Sorry if this isn't allowed but I have to do it at least once for this thread, I need advice badly if anyone has got some.

Bump!


----------



## josephisaverb (Mar 8, 2011)

Hopefully it's a mistake that can be straightened out when you call them. You called them today, right?


----------



## Jessie203 (Feb 20, 2008)

Yeah I called yesterday but only got put over to a woman's voicemail and left a message but she still hasn't called back. I might call again in a bit. Very p.o that nobody gives a sh*t about this at the college but me.


----------



## josephisaverb (Mar 8, 2011)

Yeah, call back! Or if it isn't too far, go down there and talk to them in person. Keeping my fingers crossed for you.


----------



## diamondheart89 (Mar 21, 2011)

I've had really bad experiences with college and university admissions offices and personnel. I've had to run back and forth numerous times when I was getting my nursing degree. They left out a lot of information and also kept changing requirements whenever they felt like it. You just have to keep at them until they give you the time of day.
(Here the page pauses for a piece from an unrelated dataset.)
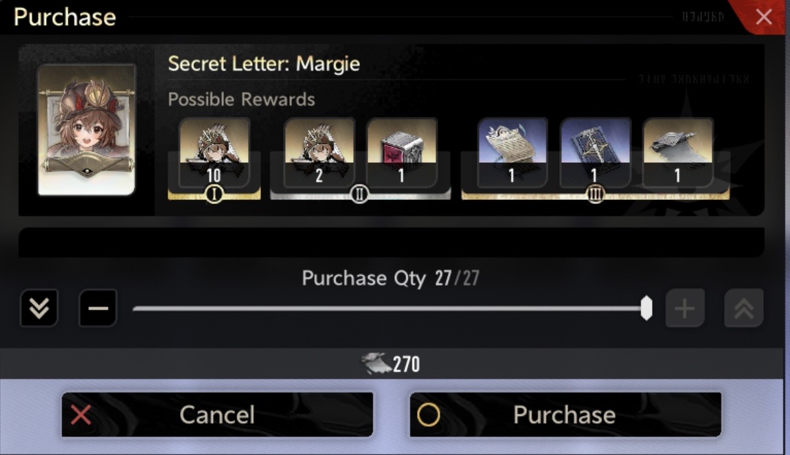This screenshot has height=455, width=790.
Task: Confirm with the Purchase button
Action: coord(565,414)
From my experience, they couldn't care less about individual students and like to pass off responsibility to the next person in an endless web of 'departments'. Sorry, I'm still a bit bitter about the treatment I received from people who are paid with our tax money to help us out. :/ Hope everything turns out OK.


----------



## Jessie203 (Feb 20, 2008)

^ Yeah they are definitely throwing me around.. I miss "Janice's" call then try to call back and get told to call my program coordinator but I'm like "No, the registrar pointed me here to talk to Janice about the situation so that is why I'm calling." I want a ****ing answer.. college's do suck for this!!! lol


----------